**Exercise requirements**
Reproduce every line of the items below word for word, leaving out the pictures.

**Recorded information**
----------------
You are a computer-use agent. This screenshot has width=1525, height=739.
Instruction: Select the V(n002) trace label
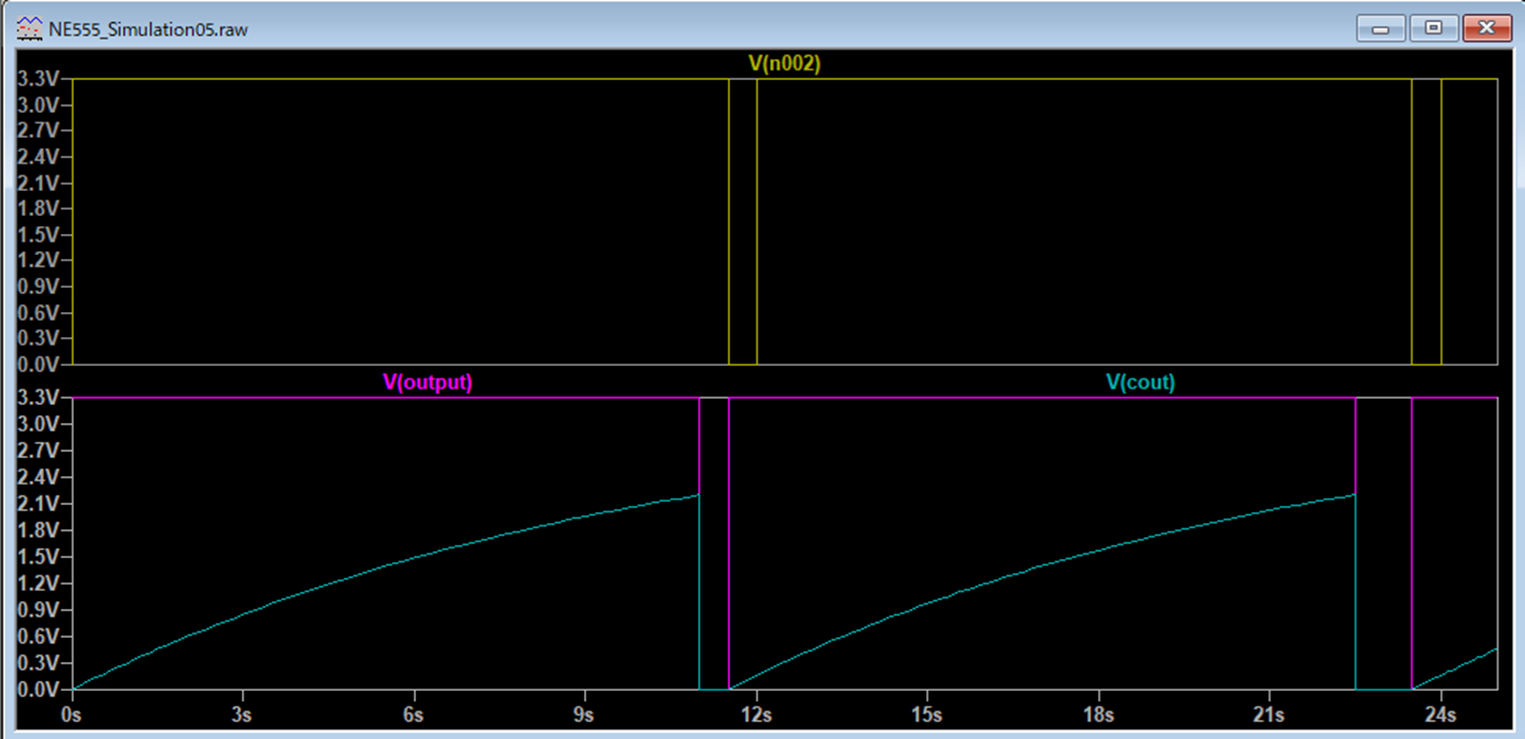784,64

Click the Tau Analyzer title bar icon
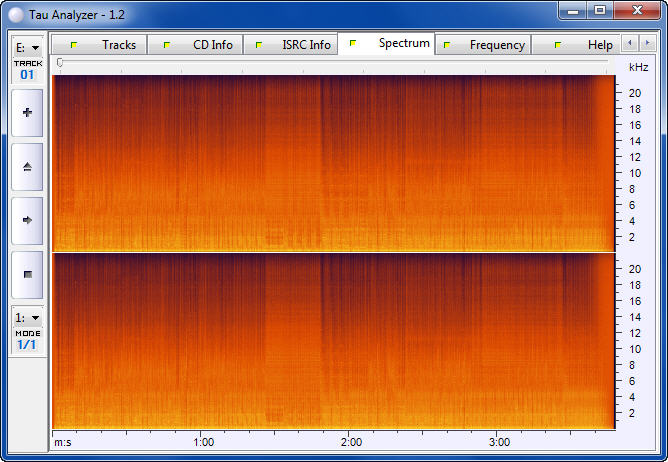pyautogui.click(x=14, y=10)
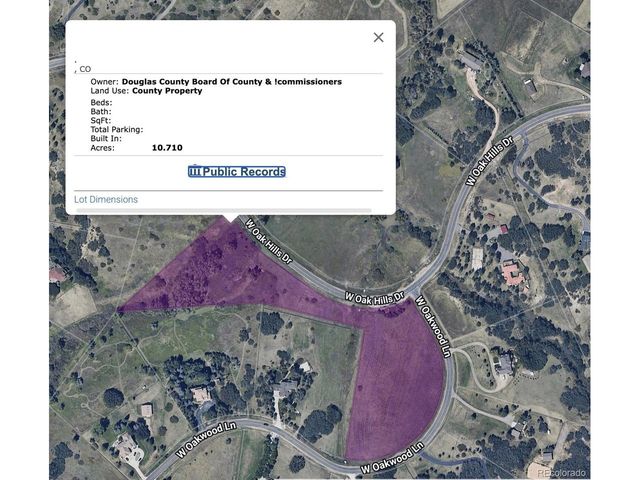Click the red-roofed house on the map
Image resolution: width=640 pixels, height=480 pixels.
click(x=513, y=274)
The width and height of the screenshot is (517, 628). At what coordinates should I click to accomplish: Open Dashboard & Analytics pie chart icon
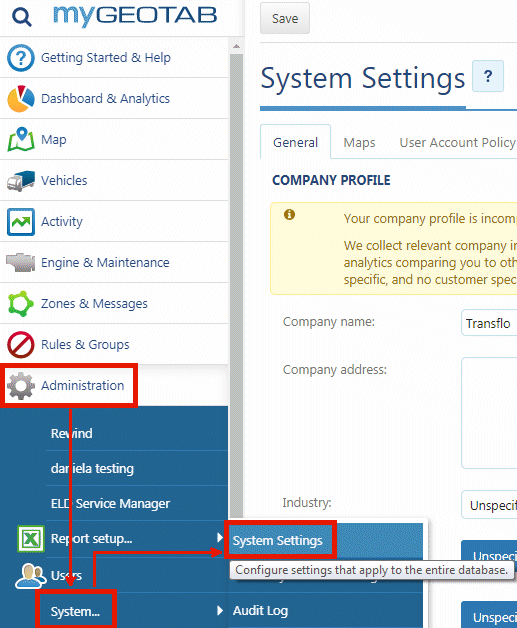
----------------
**Solved problem**
You are a computer-use agent. This screenshot has width=1525, height=739.
Instruction: Select the V(n002) trace label
784,64

Click the Tau Analyzer title bar icon
pyautogui.click(x=14, y=10)
Click the red-roofed house on the map
Image resolution: width=640 pixels, height=480 pixels.
click(x=513, y=274)
The width and height of the screenshot is (517, 628). At what coordinates should I click to accomplish: Open Dashboard & Analytics pie chart icon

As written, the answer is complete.